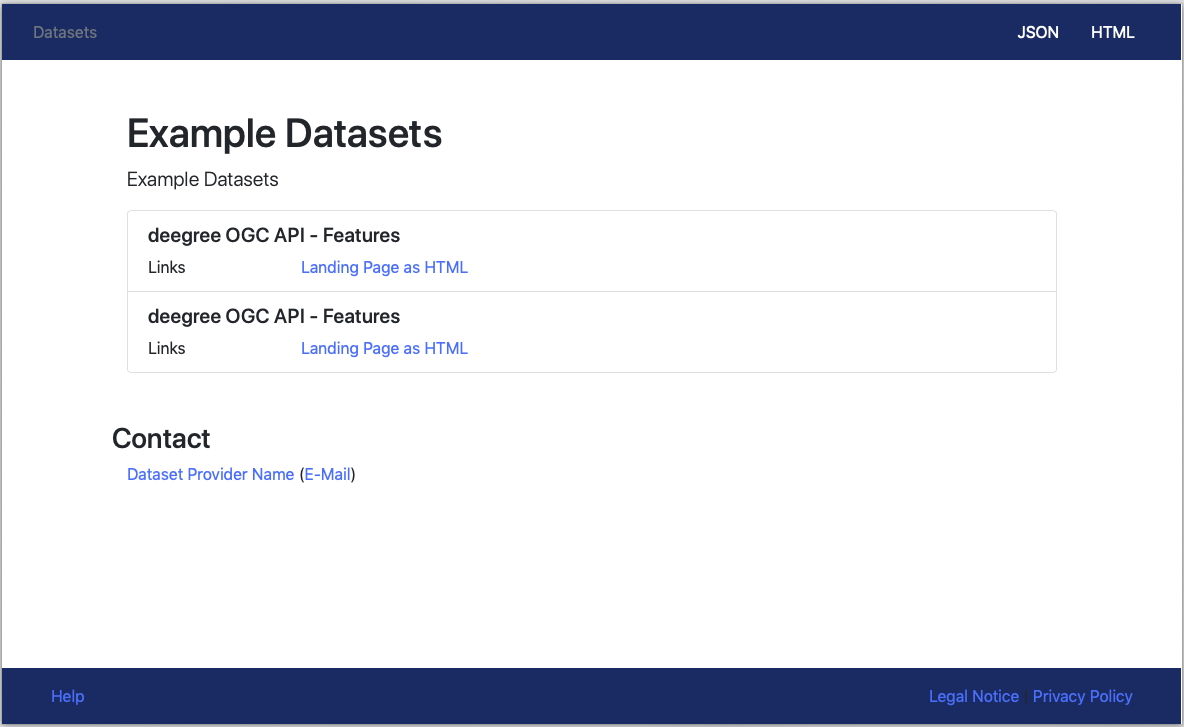Screen dimensions: 1184x727
Task: Open the E-Mail contact link
Action: (327, 474)
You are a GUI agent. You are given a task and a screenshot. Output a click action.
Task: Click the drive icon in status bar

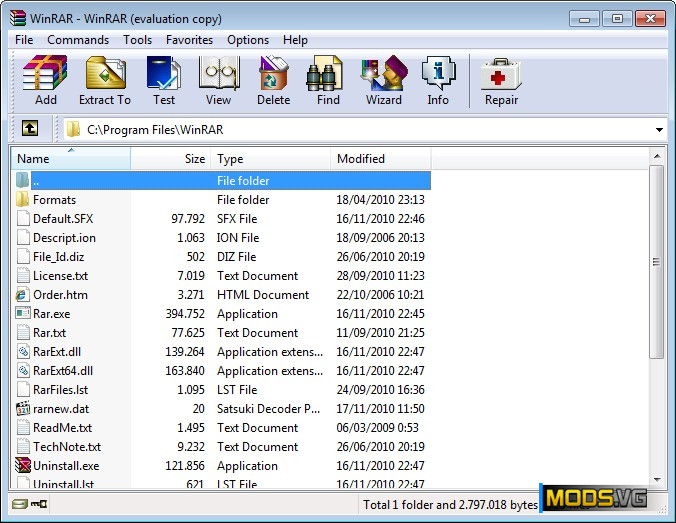[x=20, y=504]
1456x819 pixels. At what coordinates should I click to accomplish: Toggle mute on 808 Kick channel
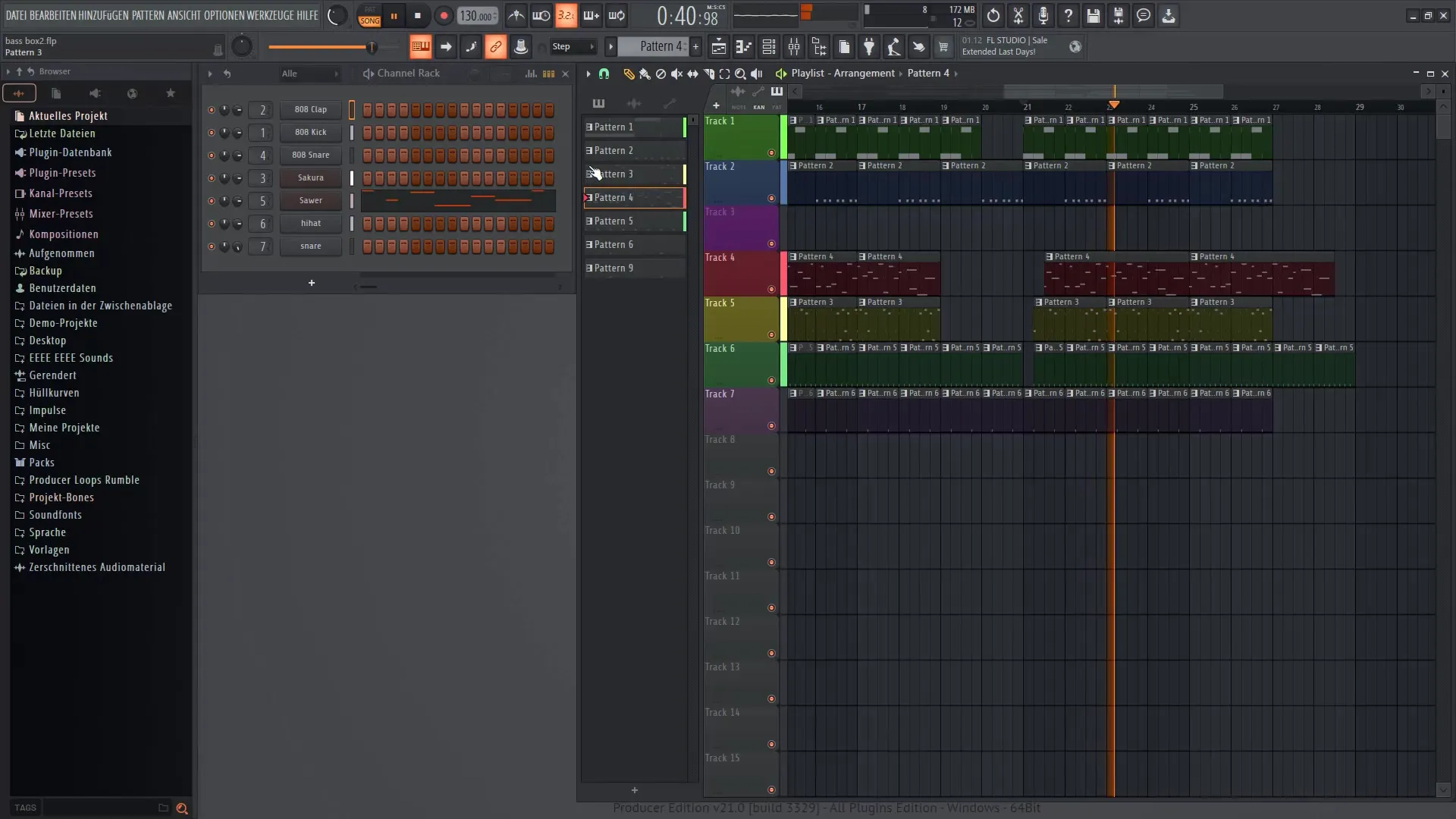point(210,131)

***

Could you transcribe exactly the lines running from the one with "Task: Click the drive icon in status bar" to the final line of the material above, both included, with no pictures?

Task: Click the drive icon in status bar

[x=20, y=504]
1456x819 pixels. At what coordinates should I click to accomplish: Toggle mute on 808 Kick channel
point(210,131)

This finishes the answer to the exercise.